» **Entries on the location of items**
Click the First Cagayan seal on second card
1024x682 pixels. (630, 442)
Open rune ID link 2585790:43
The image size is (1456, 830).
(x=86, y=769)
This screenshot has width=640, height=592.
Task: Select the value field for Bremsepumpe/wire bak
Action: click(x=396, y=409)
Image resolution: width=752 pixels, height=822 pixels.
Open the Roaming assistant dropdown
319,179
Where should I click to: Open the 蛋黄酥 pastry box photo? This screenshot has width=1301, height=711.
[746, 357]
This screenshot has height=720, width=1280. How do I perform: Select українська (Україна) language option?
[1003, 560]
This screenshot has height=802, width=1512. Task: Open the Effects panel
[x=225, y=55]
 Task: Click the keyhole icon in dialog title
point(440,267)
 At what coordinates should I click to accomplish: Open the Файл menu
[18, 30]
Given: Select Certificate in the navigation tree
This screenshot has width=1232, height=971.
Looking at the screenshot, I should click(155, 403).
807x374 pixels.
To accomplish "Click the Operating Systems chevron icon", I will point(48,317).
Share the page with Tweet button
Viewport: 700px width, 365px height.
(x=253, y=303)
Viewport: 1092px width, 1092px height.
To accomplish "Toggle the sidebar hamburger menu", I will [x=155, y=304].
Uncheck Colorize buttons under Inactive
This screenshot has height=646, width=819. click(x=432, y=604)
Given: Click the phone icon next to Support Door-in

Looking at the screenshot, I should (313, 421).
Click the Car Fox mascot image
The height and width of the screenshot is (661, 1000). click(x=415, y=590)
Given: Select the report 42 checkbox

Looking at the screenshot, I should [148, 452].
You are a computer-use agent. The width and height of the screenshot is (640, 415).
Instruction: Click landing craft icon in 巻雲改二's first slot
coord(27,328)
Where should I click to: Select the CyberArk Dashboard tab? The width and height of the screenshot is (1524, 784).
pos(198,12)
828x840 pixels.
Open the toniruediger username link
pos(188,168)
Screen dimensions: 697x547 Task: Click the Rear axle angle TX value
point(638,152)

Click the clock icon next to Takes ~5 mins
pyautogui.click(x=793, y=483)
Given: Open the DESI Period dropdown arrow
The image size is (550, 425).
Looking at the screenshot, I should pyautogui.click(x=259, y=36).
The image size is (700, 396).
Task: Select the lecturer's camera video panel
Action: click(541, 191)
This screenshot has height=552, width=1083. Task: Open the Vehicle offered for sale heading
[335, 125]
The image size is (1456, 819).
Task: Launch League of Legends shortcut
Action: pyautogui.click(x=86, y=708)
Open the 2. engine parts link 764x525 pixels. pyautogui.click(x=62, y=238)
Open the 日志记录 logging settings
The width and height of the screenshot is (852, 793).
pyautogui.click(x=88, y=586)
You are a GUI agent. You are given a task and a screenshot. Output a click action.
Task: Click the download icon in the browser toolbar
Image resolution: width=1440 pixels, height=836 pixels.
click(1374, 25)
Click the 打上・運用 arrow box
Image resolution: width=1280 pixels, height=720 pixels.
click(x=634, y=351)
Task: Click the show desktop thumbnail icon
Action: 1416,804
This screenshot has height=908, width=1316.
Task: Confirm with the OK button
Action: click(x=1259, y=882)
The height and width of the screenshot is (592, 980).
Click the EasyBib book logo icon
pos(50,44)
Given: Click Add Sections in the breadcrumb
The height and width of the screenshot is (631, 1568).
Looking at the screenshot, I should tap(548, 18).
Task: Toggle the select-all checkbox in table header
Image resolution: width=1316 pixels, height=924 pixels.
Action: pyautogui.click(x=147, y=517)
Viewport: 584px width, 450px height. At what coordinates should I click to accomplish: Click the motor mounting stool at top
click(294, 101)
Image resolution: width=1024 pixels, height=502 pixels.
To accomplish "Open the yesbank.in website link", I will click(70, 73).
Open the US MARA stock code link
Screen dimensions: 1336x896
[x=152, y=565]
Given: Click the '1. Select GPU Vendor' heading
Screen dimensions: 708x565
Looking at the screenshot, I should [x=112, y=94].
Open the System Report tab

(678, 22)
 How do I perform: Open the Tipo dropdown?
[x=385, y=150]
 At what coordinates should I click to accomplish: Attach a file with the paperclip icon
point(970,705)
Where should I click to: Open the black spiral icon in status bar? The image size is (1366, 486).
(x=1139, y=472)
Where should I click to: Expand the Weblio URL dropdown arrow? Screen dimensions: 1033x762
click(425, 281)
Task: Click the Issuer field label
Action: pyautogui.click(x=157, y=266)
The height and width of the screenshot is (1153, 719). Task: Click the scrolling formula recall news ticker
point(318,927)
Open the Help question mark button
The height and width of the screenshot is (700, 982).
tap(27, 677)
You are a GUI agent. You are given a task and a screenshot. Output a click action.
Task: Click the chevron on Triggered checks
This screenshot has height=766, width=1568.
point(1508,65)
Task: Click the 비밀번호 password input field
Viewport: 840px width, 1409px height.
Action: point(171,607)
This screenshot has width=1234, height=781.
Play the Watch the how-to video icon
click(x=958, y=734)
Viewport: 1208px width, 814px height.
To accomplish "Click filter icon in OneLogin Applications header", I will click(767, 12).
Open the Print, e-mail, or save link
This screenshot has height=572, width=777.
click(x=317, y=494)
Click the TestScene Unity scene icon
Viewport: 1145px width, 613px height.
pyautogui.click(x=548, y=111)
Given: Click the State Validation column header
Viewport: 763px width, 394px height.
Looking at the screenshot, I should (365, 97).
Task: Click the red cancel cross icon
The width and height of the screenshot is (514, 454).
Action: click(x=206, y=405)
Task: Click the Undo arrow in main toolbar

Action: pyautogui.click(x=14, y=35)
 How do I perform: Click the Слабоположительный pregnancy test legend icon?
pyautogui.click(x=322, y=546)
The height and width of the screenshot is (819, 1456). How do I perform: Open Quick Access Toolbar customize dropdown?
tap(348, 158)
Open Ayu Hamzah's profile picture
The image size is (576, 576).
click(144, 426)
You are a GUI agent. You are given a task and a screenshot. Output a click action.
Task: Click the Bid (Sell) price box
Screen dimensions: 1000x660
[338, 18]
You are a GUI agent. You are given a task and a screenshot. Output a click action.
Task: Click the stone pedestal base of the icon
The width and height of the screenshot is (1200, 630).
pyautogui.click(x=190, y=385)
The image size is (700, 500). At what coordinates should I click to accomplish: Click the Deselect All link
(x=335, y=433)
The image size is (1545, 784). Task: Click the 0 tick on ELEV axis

» **Set task**
Repeat, word for word, every line of the items, starting at the first line and ending with the line that contains "This screenshot has height=646, width=819.". Include both of those lines.

» **Finished task**
Click the First Cagayan seal on second card
1024x682 pixels. (630, 442)
Open rune ID link 2585790:43
The image size is (1456, 830).
(x=86, y=769)
This screenshot has width=640, height=592.
Task: Select the value field for Bremsepumpe/wire bak
Action: click(x=396, y=409)
Image resolution: width=752 pixels, height=822 pixels.
Open the Roaming assistant dropdown
319,179
Where should I click to: Open the 蛋黄酥 pastry box photo? This screenshot has width=1301, height=711.
[746, 357]
This screenshot has height=720, width=1280. How do I perform: Select українська (Україна) language option?
[1003, 560]
This screenshot has height=802, width=1512. Task: Open the Effects panel
[x=225, y=55]
 Task: Click the keyhole icon in dialog title
point(440,267)
 At what coordinates should I click to accomplish: Open the Файл menu
[18, 30]
Given: Select Certificate in the navigation tree
This screenshot has width=1232, height=971.
Looking at the screenshot, I should click(155, 403).
807x374 pixels.
To accomplish "Click the Operating Systems chevron icon", I will point(48,317).
Share the page with Tweet button
Viewport: 700px width, 365px height.
(x=253, y=303)
Viewport: 1092px width, 1092px height.
To accomplish "Toggle the sidebar hamburger menu", I will [x=155, y=304].
Uncheck Colorize buttons under Inactive
This screenshot has height=646, width=819. click(x=432, y=604)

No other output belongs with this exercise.